ASSIGNMENT: Every line from the one with "Image resolution: width=577" through the last line below should be repeated exactly; pictures stay out of the copy.

--- PROVIDED RECORDS Enclosed Below ---

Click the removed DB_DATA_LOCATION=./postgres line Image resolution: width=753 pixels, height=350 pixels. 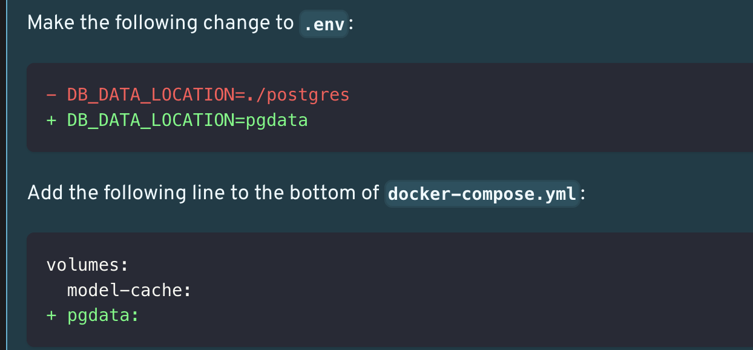tap(198, 94)
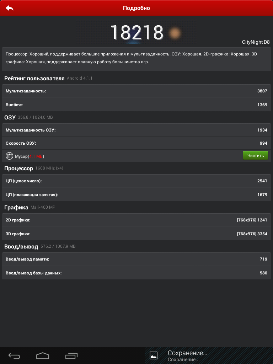Open recent apps navigation button

coord(71,356)
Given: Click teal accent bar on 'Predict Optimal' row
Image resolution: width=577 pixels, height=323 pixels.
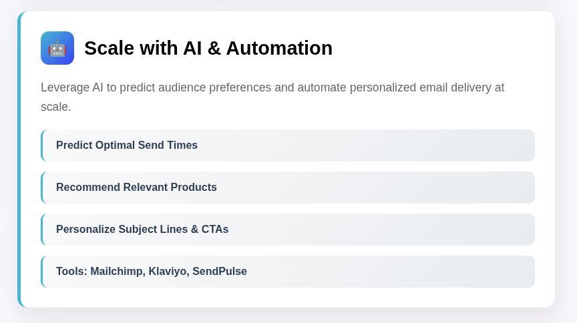Looking at the screenshot, I should coord(42,145).
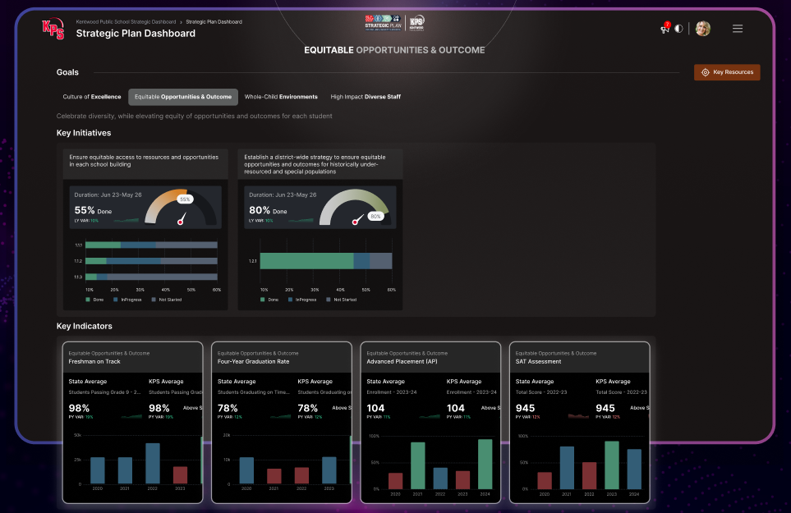Open the Freshman on Track indicator card

133,357
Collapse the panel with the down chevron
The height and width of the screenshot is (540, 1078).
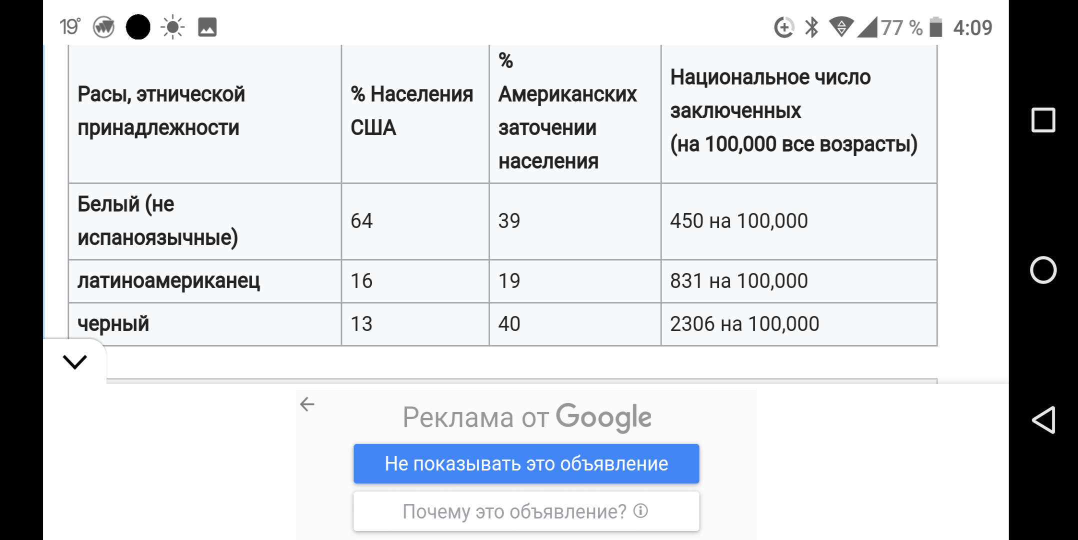coord(75,362)
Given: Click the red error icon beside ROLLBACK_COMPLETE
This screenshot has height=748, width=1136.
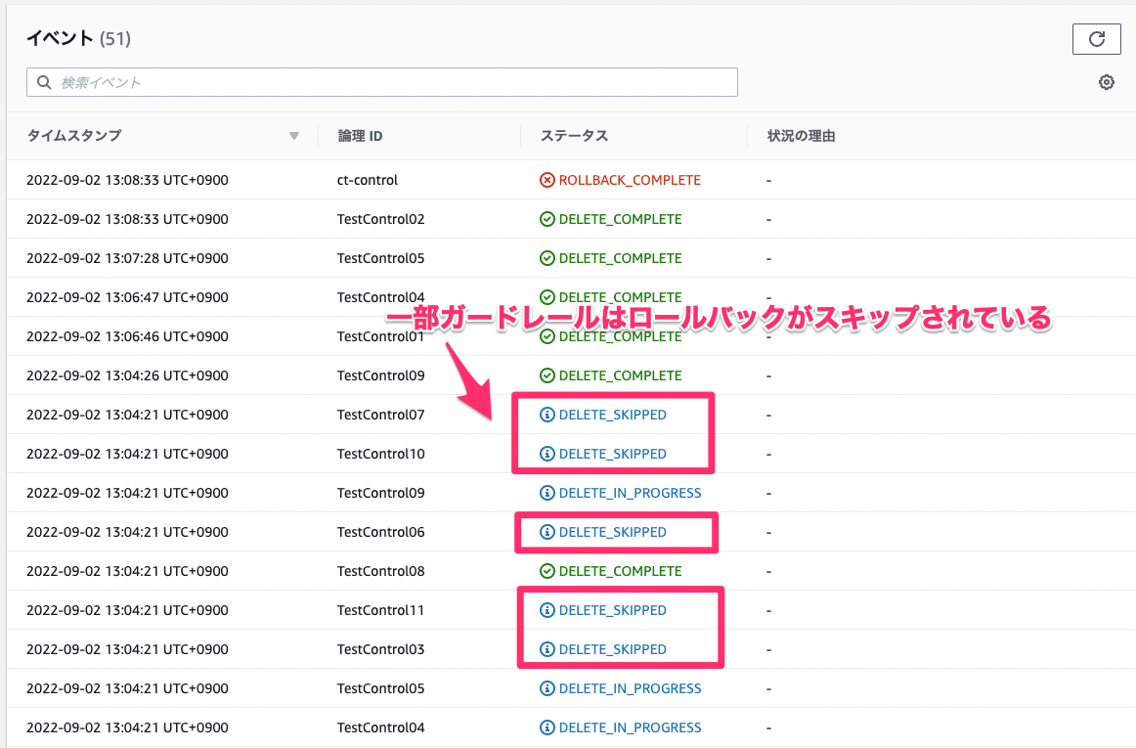Looking at the screenshot, I should [547, 180].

--- End of Enclosed PROVIDED RECORDS ---

OUTPUT FOR THIS TASK:
Image resolution: width=577 pixels, height=323 pixels.
Looking at the screenshot, I should coord(42,145).
Open the Freshman on Track indicator card

133,357
Collapse the panel with the down chevron
The height and width of the screenshot is (540, 1078).
coord(75,362)
Given: Click the red error icon beside ROLLBACK_COMPLETE
This screenshot has height=748, width=1136.
Looking at the screenshot, I should [547, 180].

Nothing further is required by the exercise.